» **What you should do**
The entries below should be given again exactly, minus their pictures.

» **Extracted material**
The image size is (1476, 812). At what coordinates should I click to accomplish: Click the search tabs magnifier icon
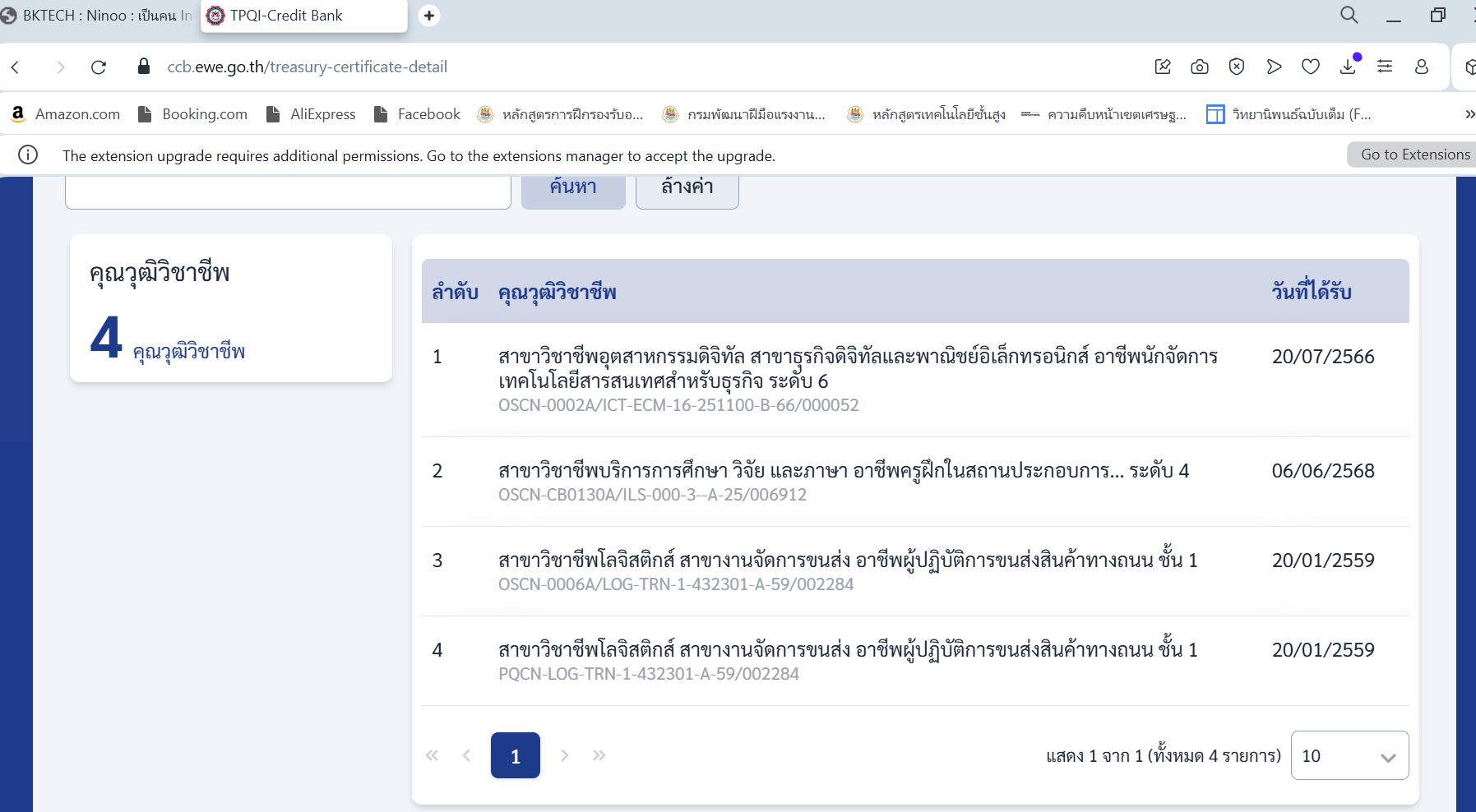(1349, 16)
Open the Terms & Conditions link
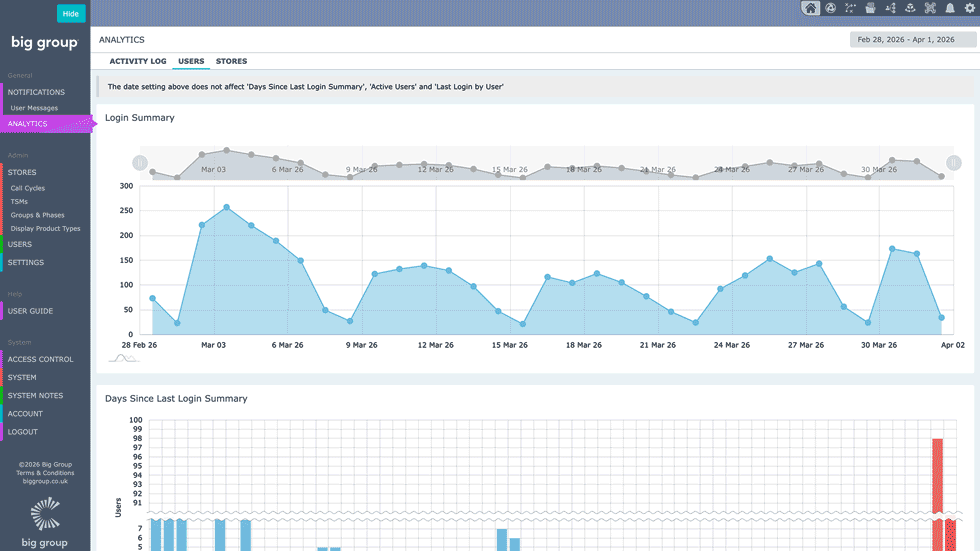 [x=45, y=473]
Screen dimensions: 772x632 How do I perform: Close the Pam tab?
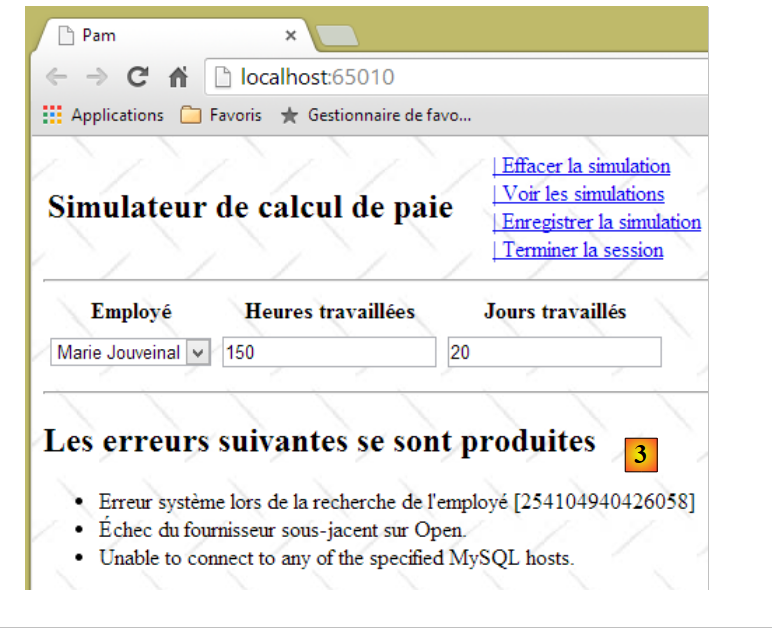pyautogui.click(x=291, y=35)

» **Task answer**
The image size is (1476, 812). At what coordinates should I click to accomplish: Click the search tabs magnifier icon
(1349, 16)
Open the Terms & Conditions link
 [x=45, y=473]
Screen dimensions: 772x632 How do I perform: Close the Pam tab?
pyautogui.click(x=291, y=35)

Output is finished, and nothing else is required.